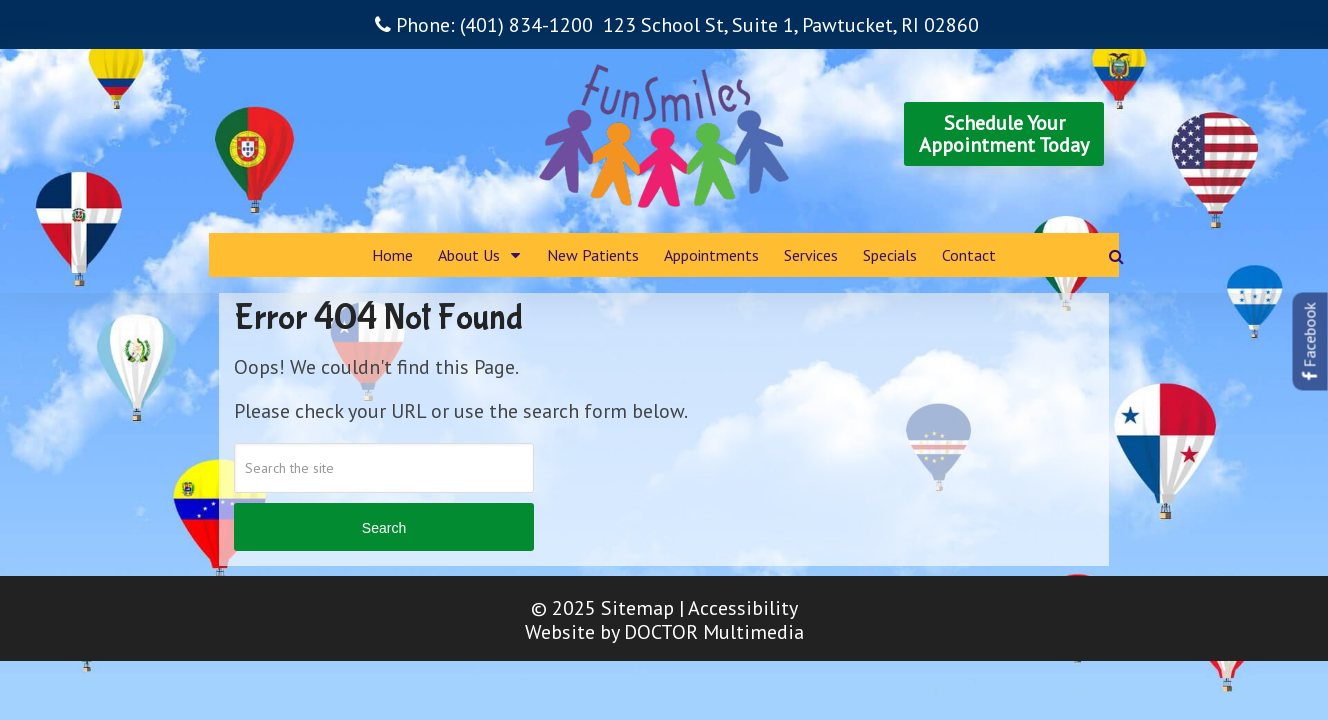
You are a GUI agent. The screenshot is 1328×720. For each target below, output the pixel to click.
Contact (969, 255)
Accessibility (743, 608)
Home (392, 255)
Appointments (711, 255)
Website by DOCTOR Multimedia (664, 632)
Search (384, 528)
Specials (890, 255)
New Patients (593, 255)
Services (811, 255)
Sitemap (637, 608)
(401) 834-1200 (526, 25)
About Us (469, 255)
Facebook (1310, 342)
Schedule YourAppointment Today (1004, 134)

○ ○ ○

• _Work order_: Everything in the material except the pictures should be output verbatim.

• _Exercise answer_:
You are a GUI agent. The screenshot is 1328×720. For each target below, output the pixel to click.
Contact (969, 255)
Accessibility (743, 608)
Home (392, 255)
Appointments (711, 255)
Website by DOCTOR Multimedia (664, 632)
Search (384, 528)
Specials (890, 255)
New Patients (593, 255)
Services (811, 255)
Sitemap (637, 608)
(401) 834-1200 (526, 25)
About Us (469, 255)
Facebook (1310, 342)
Schedule YourAppointment Today (1004, 134)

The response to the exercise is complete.